Jeffords Presents on Constitutional Environmental Rights and Outcomes

Posted on 1/8/2014 1:29:50 PM

Christopher Jeffords, Department of Economics, presented a working paper entitled “Do Constitutions Matter? The Effects of Environmental Rights Provisions on Environmental Outcomes” (coauthored with Lanse Minkler, University of Connecticut) within a Law and Social Economics panel on January 5, 2014, at the American Economic Association annual meeting.

The panel was sponsored by the Association for Social Economics through which (in 2010) Jeffords won the William R. Waters Research Grant for his dissertation research on environmental economics and environmental human rights.

Controlling for various social, economic, institutional, geographic, and temporal factors, Professors Jeffords and Minkler find that having a (national) constitutional environmental rights provision is positively related to environmental outcomes as measured by Yale’s Environmental Performance Index.

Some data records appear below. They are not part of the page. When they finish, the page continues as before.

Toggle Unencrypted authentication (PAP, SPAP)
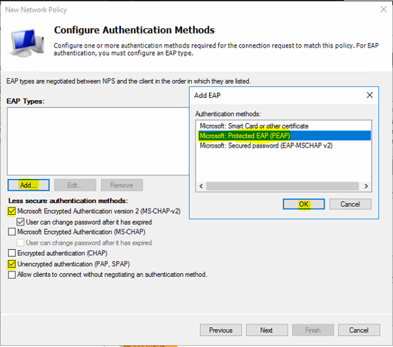The image size is (393, 347). [x=12, y=264]
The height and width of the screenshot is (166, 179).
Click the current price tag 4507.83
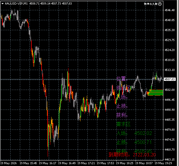[x=170, y=79]
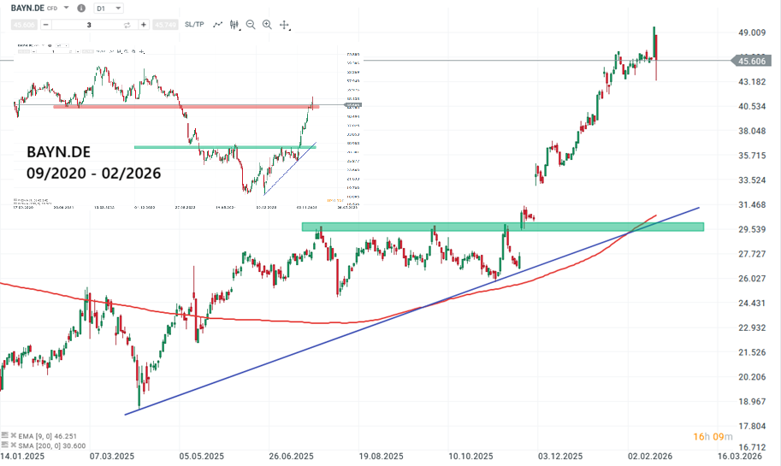This screenshot has height=466, width=781.
Task: Open the chart type line icon
Action: tap(217, 25)
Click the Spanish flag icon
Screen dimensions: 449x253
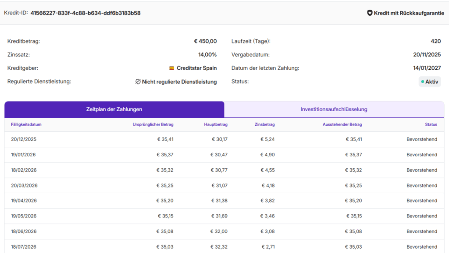[x=172, y=68]
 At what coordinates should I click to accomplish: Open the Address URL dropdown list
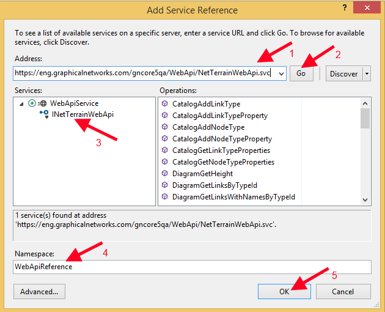click(x=281, y=73)
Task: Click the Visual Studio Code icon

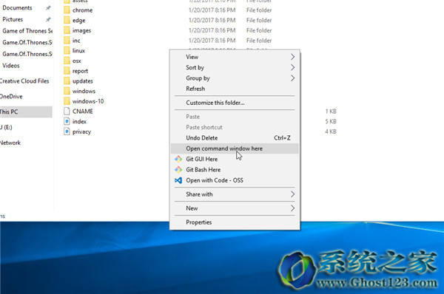Action: point(178,180)
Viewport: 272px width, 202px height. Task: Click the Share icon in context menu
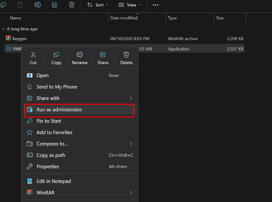tap(103, 55)
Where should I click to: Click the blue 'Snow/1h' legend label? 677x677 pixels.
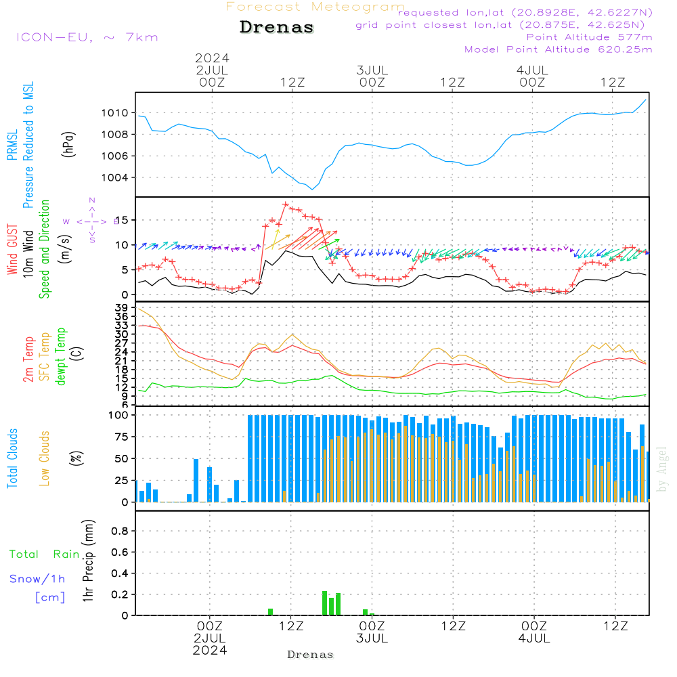click(37, 579)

They also find that the language of the constitutional provisions is important where stronger language (in a legal sense) is positively related to environmental outcomes.

The process of collecting and coding the constitutional provisions data was conducted by Jeffords and published as a book chapter entitled “Constitutional Environmental Human Rights: A Descriptive Analysis of 142 National Constitutions,” in Lanse Minkler (ed.), The State of Economic and Social Human Rights: A Global Overview, Cambridge: Cambridge University Press (2013).